++++ Data section ++++

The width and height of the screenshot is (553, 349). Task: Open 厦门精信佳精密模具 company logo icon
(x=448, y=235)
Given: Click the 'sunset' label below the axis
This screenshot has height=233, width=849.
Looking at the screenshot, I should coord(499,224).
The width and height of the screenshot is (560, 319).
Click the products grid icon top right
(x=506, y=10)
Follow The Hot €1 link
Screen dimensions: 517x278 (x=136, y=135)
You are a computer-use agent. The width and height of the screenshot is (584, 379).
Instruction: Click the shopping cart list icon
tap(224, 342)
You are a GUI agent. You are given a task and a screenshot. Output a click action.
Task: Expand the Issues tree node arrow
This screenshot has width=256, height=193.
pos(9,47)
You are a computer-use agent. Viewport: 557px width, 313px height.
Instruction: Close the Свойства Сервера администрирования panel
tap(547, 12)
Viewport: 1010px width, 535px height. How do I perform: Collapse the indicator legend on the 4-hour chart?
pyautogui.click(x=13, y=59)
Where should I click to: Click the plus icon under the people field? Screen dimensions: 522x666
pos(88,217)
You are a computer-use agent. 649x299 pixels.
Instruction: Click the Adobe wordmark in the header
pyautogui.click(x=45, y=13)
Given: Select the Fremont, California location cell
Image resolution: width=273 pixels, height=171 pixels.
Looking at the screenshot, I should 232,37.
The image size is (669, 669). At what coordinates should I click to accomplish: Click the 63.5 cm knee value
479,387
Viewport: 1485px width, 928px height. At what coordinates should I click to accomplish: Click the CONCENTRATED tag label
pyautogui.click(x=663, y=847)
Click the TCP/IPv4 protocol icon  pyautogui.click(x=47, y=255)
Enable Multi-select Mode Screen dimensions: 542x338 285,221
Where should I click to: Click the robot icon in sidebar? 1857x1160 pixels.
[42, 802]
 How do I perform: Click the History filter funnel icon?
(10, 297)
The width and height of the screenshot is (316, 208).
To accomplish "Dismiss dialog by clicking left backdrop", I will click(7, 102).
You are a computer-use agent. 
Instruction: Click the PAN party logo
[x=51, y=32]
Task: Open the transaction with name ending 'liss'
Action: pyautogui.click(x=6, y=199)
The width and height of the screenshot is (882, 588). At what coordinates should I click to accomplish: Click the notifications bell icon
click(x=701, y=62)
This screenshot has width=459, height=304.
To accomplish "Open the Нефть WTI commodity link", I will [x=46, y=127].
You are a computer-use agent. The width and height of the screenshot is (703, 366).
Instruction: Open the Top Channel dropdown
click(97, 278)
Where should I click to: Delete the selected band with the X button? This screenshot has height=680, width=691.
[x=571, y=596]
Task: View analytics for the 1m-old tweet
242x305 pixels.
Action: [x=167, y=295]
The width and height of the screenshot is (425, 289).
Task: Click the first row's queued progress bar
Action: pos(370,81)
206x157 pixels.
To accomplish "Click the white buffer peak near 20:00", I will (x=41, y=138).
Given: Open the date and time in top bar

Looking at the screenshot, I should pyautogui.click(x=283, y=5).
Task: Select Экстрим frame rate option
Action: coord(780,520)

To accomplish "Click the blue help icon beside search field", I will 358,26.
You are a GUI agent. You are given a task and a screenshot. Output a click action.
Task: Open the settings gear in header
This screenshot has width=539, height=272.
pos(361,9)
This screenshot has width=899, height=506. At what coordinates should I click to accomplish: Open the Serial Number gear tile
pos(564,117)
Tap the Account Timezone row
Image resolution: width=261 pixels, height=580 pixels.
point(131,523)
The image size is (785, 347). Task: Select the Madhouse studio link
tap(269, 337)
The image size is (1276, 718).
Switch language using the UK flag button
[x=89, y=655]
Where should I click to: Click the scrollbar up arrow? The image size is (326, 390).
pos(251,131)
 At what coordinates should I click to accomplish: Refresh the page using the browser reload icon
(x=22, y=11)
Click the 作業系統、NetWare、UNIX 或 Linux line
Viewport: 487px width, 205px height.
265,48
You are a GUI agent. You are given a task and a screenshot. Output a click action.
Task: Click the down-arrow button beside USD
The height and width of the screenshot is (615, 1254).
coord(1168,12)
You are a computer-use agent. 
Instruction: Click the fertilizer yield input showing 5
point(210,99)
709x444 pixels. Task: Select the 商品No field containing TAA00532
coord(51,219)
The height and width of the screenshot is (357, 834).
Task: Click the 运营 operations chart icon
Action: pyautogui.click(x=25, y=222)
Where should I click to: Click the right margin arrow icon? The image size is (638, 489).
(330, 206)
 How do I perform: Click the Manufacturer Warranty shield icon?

++++

**Required work:**
Quote every one of the items above verbatim, with no changes to their wording.

**Completed task:**
The width and height of the screenshot is (553, 349). Task: Open 厦门精信佳精密模具 company logo icon
(x=448, y=235)
Given: Click the 'sunset' label below the axis
This screenshot has height=233, width=849.
Looking at the screenshot, I should coord(499,224).
The width and height of the screenshot is (560, 319).
Click the products grid icon top right
(x=506, y=10)
Follow The Hot €1 link
Screen dimensions: 517x278 (x=136, y=135)
You are a computer-use agent. The width and height of the screenshot is (584, 379).
Instruction: Click the shopping cart list icon
tap(224, 342)
You are a GUI agent. You are given a task and a screenshot. Output a click action.
Task: Expand the Issues tree node arrow
This screenshot has width=256, height=193.
pos(9,47)
You are a computer-use agent. Viewport: 557px width, 313px height.
Instruction: Close the Свойства Сервера администрирования panel
tap(547, 12)
Viewport: 1010px width, 535px height. How do I perform: Collapse the indicator legend on the 4-hour chart?
pyautogui.click(x=13, y=59)
Where should I click to: Click the plus icon under the people field? Screen dimensions: 522x666
pos(88,217)
You are a computer-use agent. 649x299 pixels.
Instruction: Click the Adobe wordmark in the header
pyautogui.click(x=45, y=13)
Given: Select the Fremont, California location cell
Image resolution: width=273 pixels, height=171 pixels.
Looking at the screenshot, I should 232,37.
The image size is (669, 669). At what coordinates should I click to accomplish: Click the 63.5 cm knee value
479,387
Viewport: 1485px width, 928px height. At what coordinates should I click to accomplish: Click the CONCENTRATED tag label
pyautogui.click(x=663, y=847)
Click the TCP/IPv4 protocol icon  pyautogui.click(x=47, y=255)
Enable Multi-select Mode Screen dimensions: 542x338 285,221
Where should I click to: Click the robot icon in sidebar? 1857x1160 pixels.
[42, 802]
 How do I perform: Click the History filter funnel icon?
(10, 297)
The width and height of the screenshot is (316, 208).
To accomplish "Dismiss dialog by clicking left backdrop", I will click(7, 102).
You are a computer-use agent. 
Instruction: Click the PAN party logo
[x=51, y=32]
Task: Open the transaction with name ending 'liss'
Action: pyautogui.click(x=6, y=199)
The width and height of the screenshot is (882, 588). At what coordinates should I click to accomplish: Click the notifications bell icon
click(x=701, y=62)
This screenshot has width=459, height=304.
To accomplish "Open the Нефть WTI commodity link", I will [x=46, y=127].
You are a computer-use agent. The width and height of the screenshot is (703, 366).
Instruction: Open the Top Channel dropdown
click(97, 278)
Where should I click to: Delete the selected band with the X button? This screenshot has height=680, width=691.
[x=571, y=596]
Task: View analytics for the 1m-old tweet
242x305 pixels.
Action: [x=167, y=295]
The width and height of the screenshot is (425, 289).
Task: Click the first row's queued progress bar
Action: pos(370,81)
206x157 pixels.
To accomplish "Click the white buffer peak near 20:00", I will (x=41, y=138).
Given: Open the date and time in top bar

Looking at the screenshot, I should pyautogui.click(x=283, y=5).
Task: Select Экстрим frame rate option
Action: coord(780,520)

To accomplish "Click the blue help icon beside search field", I will 358,26.
You are a GUI agent. You are given a task and a screenshot. Output a click action.
Task: Open the settings gear in header
This screenshot has width=539, height=272.
pos(361,9)
This screenshot has width=899, height=506. At what coordinates should I click to accomplish: Open the Serial Number gear tile
pos(564,117)
Tap the Account Timezone row
Image resolution: width=261 pixels, height=580 pixels.
point(131,523)
The image size is (785, 347). Task: Select the Madhouse studio link
tap(269, 337)
The image size is (1276, 718).
Switch language using the UK flag button
[x=89, y=655]
Where should I click to: Click the scrollbar up arrow? The image size is (326, 390).
pos(251,131)
 At what coordinates should I click to accomplish: Refresh the page using the browser reload icon
(x=22, y=11)
Click the 作業系統、NetWare、UNIX 或 Linux line
Viewport: 487px width, 205px height.
265,48
You are a GUI agent. You are given a task and a screenshot. Output a click action.
Task: Click the down-arrow button beside USD
The height and width of the screenshot is (615, 1254).
coord(1168,12)
You are a computer-use agent. 
Instruction: Click the fertilizer yield input showing 5
point(210,99)
709x444 pixels. Task: Select the 商品No field containing TAA00532
coord(51,219)
The height and width of the screenshot is (357, 834).
Task: Click the 运营 operations chart icon
Action: pyautogui.click(x=25, y=222)
Where should I click to: Click the right margin arrow icon? The image size is (638, 489).
(330, 206)
 How do I perform: Click the Manufacturer Warranty shield icon?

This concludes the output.